Comparisons to the Addams Family movies are unavoidable and, in all honesty, warranted. Depp plays Barnabas as a stuffy relic whose propriety belies the bloodthirsty animal within, leading to moments both comedic and horrific. Burton plays with audience expectation here, especially in a scene where Barnabas confides his unease around women in a group of peaceniks--before announcing that he's going to kill all of them. The line is played for laughs, but the audience barely has time to chuckle before he actually eats his newfound confidants alive.
The film plays equally well as a comedy and a drama, but stumbles drunkenly into action/effects territory towards the end. While the explosions and bodies flying through the air at least spared me from the five-hundredth speech about the importance of family, I could have done with a less blustery climax. Most of the movie feels like a comfy fall release, but Barnabas' drag-out CG brawl with Angelique is pure summer popcorn--which is to say, cheap and stale.
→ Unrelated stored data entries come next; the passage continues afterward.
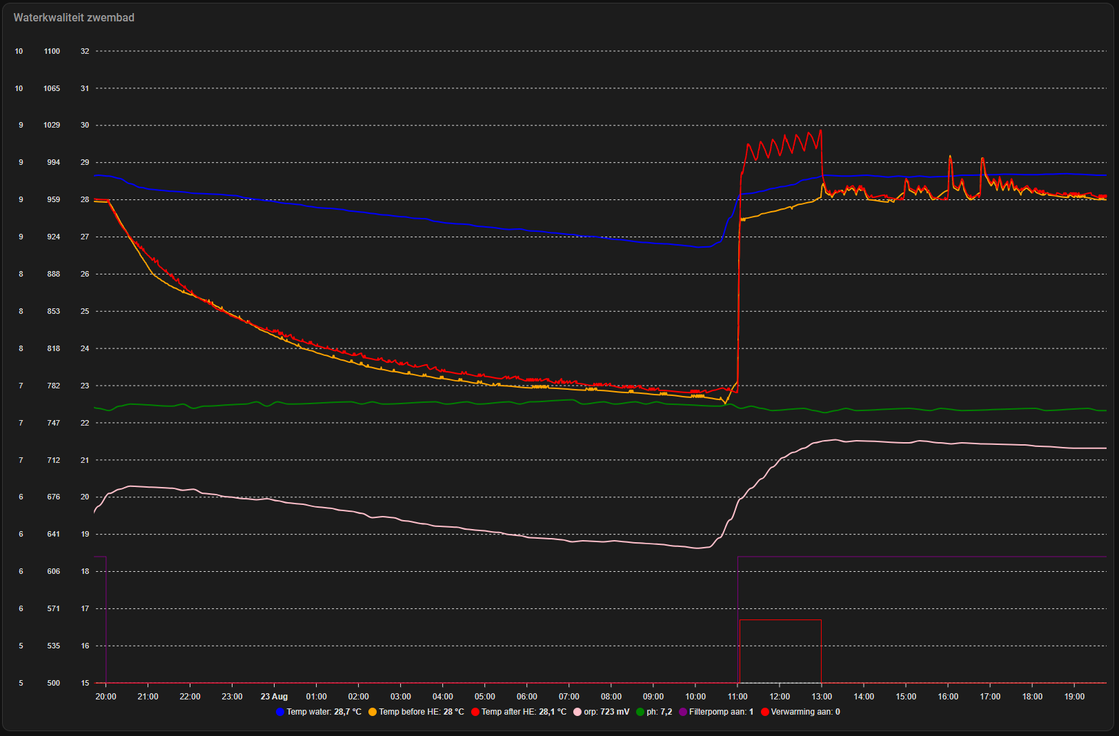
Task: Click the orange Temp before HE legend dot
Action: click(373, 712)
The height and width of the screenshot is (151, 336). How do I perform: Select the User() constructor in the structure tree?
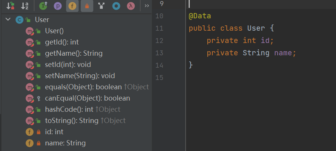point(54,31)
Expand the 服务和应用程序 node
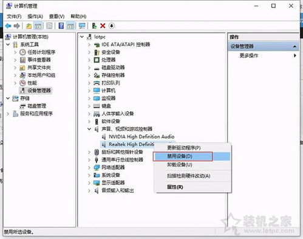The width and height of the screenshot is (303, 239). (x=8, y=114)
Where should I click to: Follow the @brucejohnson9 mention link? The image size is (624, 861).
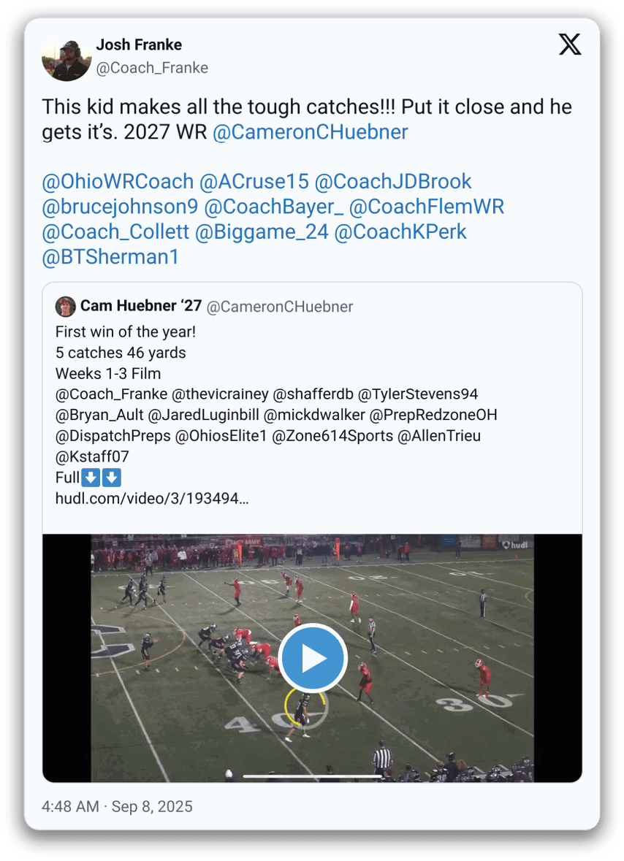click(x=120, y=207)
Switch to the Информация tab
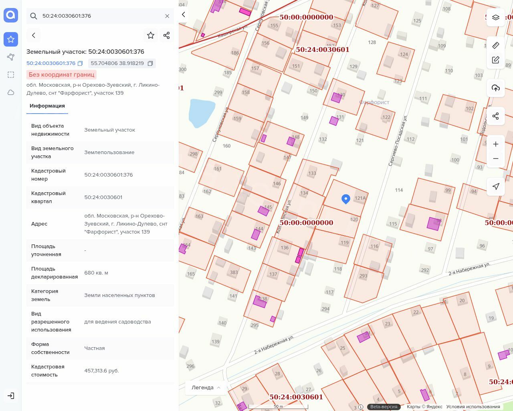 (47, 106)
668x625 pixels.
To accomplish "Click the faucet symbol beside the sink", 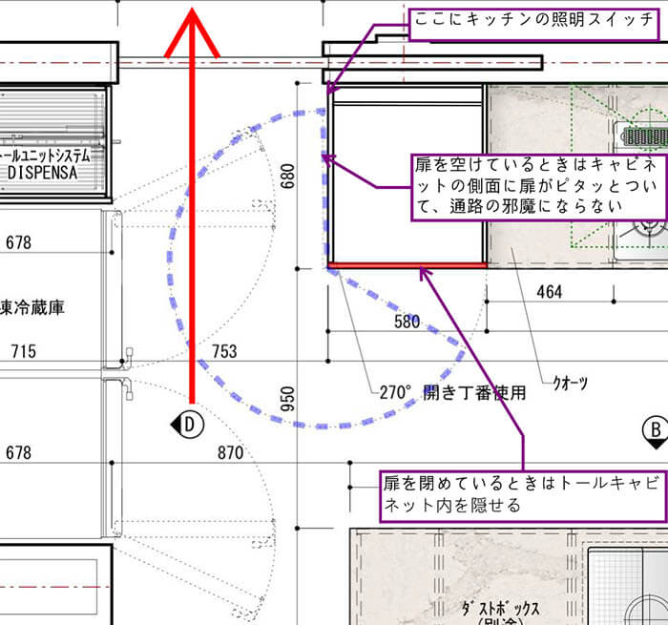I will point(647,229).
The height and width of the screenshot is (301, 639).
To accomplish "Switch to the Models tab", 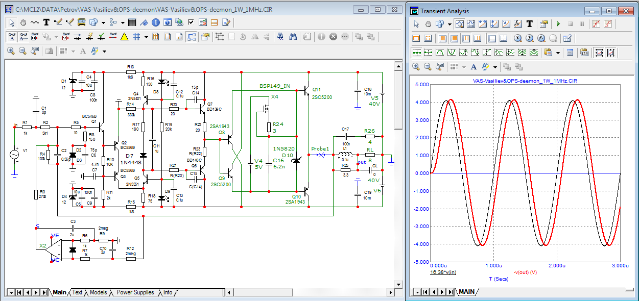I will pyautogui.click(x=98, y=292).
Despite a couple of gripes, I stand by my earlier comment about this being one of Burton's best. This is his most genuine expression of melancholy and doomed love since Edward Scissorhands, and his best use of Depp as a vehicle for off-beat acting since Ed Wood. Hell, Depp isn't even the film's biggest draw: Burton has assembled a powerhouse of sexy, confident women whose characters challenge the vain hero's sense of power and self. By film's end, the out-of-touch vampire is neither the strongest nor the strangest creature in Collinsport, and I'd kill to see a Collins Girls spin-off movie.
So, yes, I'm glad to see Tim Burton hang up his Xeroxed curlicue design sensibilities and tell Danny Elfman to start working for a living again. Dark Shadows is perhaps my favorite of his recent movies precisely because it doesn't feel so Burton-y. It's restrained and engaging when it needs to be, and unexpectedly fun when fun is called for--unlike Willy Wonka, Sweeney Todd, and Big Fish, which felt like the sloppy result of filmmaker absenteeism.
Luen, if you're reading this, please take care of my exclusive, unfinished toilet. I may yet need it. Unless Burton has turned some kind of corner--in which case I'll happily fork over twelve grand for the privilege of knowing that I'll no longer be bored watching his films.
*Or plunk down four-hundred bucks for the hundred-and-thirty-one-disc-DVD set of the series.